La scuola rappresenta il mezzo più adatto per formare le coscienze delle classi lavoratrici, pertanto le amministrazioni comunali devono sviluppare congrue condizioni di vita intorno alla scuola per sottrarla all’influenza dei partiti e conservarla al più assoluto indirizzo laico.
Alda Costa è stata la maestra perseguitata dal regime perché rifiutò di giurare fedeltà al fascismo.
Nata a Ferrara, il 26 gennaio 1876, fin da giovanissima aveva maturato posizioni politiche pacifiste e femministe. Ma è stato attraverso l’insegnamento che ebbe modo di toccare da vicino la condizione in cui versavano le classi popolari e il suo lavoro divenne un mezzo per emancipare le ultime e ultimi della società, dentro e fuori la scuola.
Aderendo alla federazione ferrarese del Partito socialista italiano, si dedicò con particolare impegno alla propaganda politica tra le donne e alla fondazione di circoli femminili nelle campagne circostanti.
Ha scritto a lungo sul Pensiero socialista, organo ufficiale dell’ala riformista.
Nel 1913 ha fondato il giornale Bandiera socialista.
Tre anni dopo venne nominata, dal congresso regionale di Bologna, responsabile, per la provincia di Ferrara, della propaganda per la pace e dell’organizzazione femminile del partito.

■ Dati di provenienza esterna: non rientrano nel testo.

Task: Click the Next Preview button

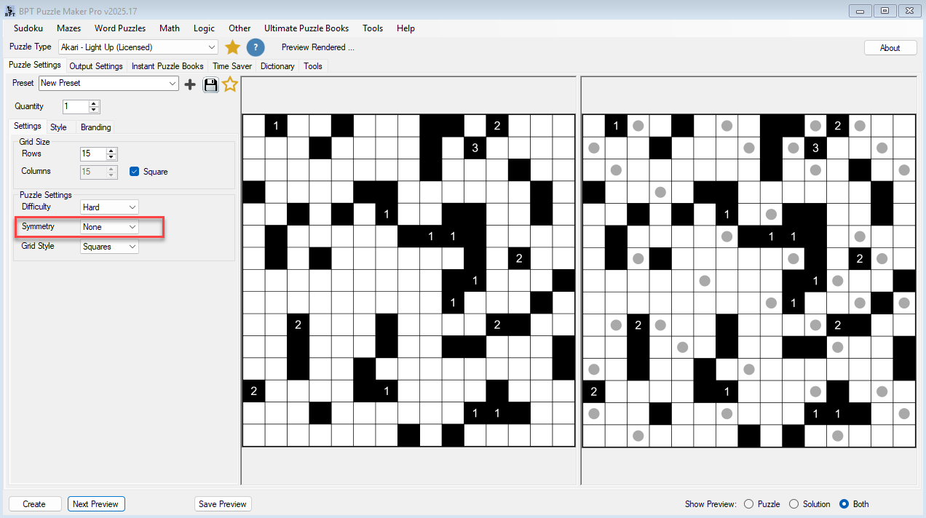Action: click(x=96, y=504)
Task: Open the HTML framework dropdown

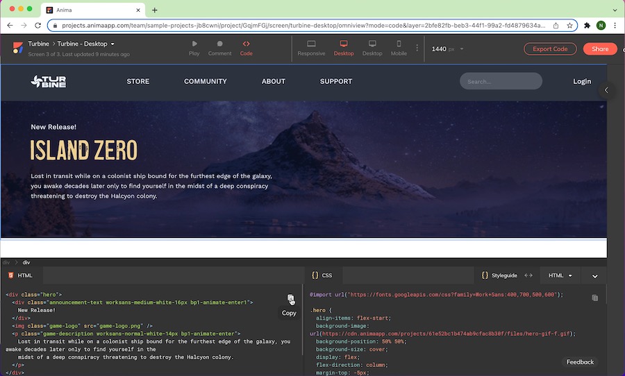Action: tap(560, 275)
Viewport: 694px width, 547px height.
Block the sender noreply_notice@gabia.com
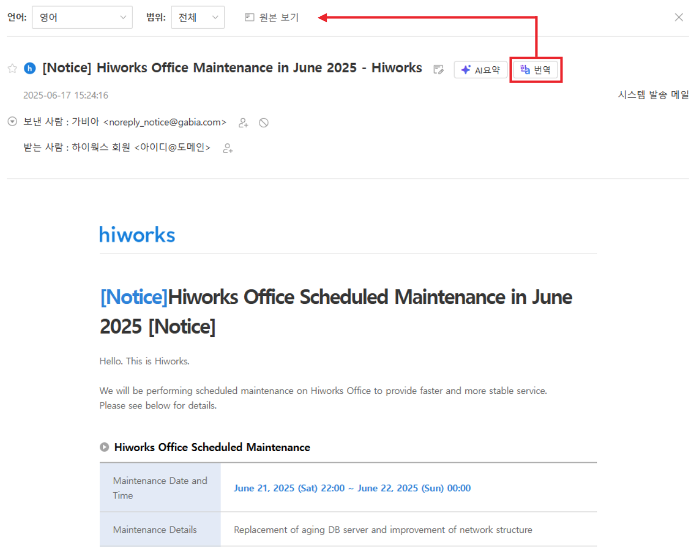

Venne schedata come sovversiva pericolosa e candidata all’internamento per essersi rifiutata di portare i suoi alunni alle parate militariste, rifiuto che teorizzò sul giornale per cui scriveva, in nome di una scuola umana e universale.
Molto preziosa è stata stata la sua attività politica, sindacale, giornalistica e organizzativa durante la guerra, che avversava con tutte le sue forze.
Ha continuato la sua attività politica anche dopo la marcia su Roma, carteggiando con gli esuli in Italia e all’estero, organizzando riunioni clandestine e adoperandosi in favore dei detenuti politici.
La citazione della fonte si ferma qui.